You'd think that users, and especially those in charge of company servers, would have patched their systems by now, but sadly, this is not the case.
In fact, 85% of all machines Smominru infected during the August campaign run on either Windows 7 or Windows Server 2008 R2, which goes to show that people are still using wildly outdated software. And although there are patches available even for these ancient versions, users just don't want to apply them. Guardicore reported that Smominru recorded a 25% re-infection rate on machines where it was initially discovered and removed.
All in all, the impressive speed with which Smominru infects new hosts is not down to its operators' skills and sophistication. It has more to do with the reluctance to follow the most basic cybersecurity good practices, as demonstrated by users and system administrators alike.

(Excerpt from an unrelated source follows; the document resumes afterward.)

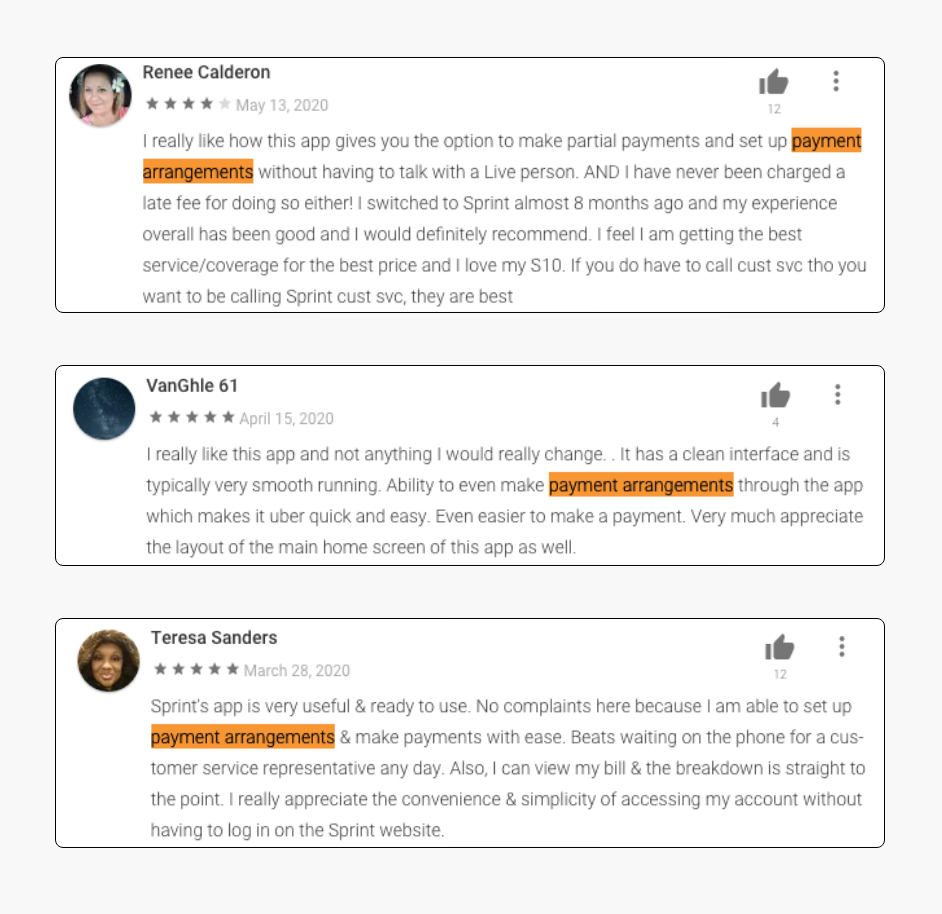The height and width of the screenshot is (914, 942).
Task: Open three-dot menu on VanGhle 61's review
Action: pyautogui.click(x=837, y=395)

Smominru enables crypto mining and credential theft
Once Smominru finds itself on a new machine, it first sets about creating a new user on the system with administrative rights. With this, the worm has the carte blanche to do pretty much whatever it wants on the infected host.
Guardicore's experts noted that the samples they observed seemed to be especially hostile towards competitors' products. Shortly after a successful infection, Smominru kills processes, deletes files and scheduled tasks, and reverts registry changes associated with other malware families. It then blocks some networking ports to lower the chances of other attackers compromising the same host.
Clearly, the Smominru operators don't want to share the loot, and when you see what the said loot is, you'll be hardly surprised. For more than a year now, the Smominru gang have been using infected hosts' hardware resources to mine a popular cryptocurrency by the name of Monero, but according to Guardicore's report, the payloads now include a penetration testing tool called Mimikatz which can steal usernames, passwords, and other personal information. Indeed, while they were looking at the logs in Smominru's C&C, the researchers noticed quite a few stolen login credentials.
Speaking of the C&C, the experts also pointed out that Smominru's operators have built a rather serious backend infrastructure. There are at least 20 C&C servers set up with the sole goal of controlling the worm. Most of them are located in the US, but there are also some in places like Malaysia and Bulgaria, which means that bringing the whole operation down will be extremely hard.
And this means that users and system administrators should probably have another look at their network configuration and their update policy and see if their systems are vulnerable to a Smominru attack.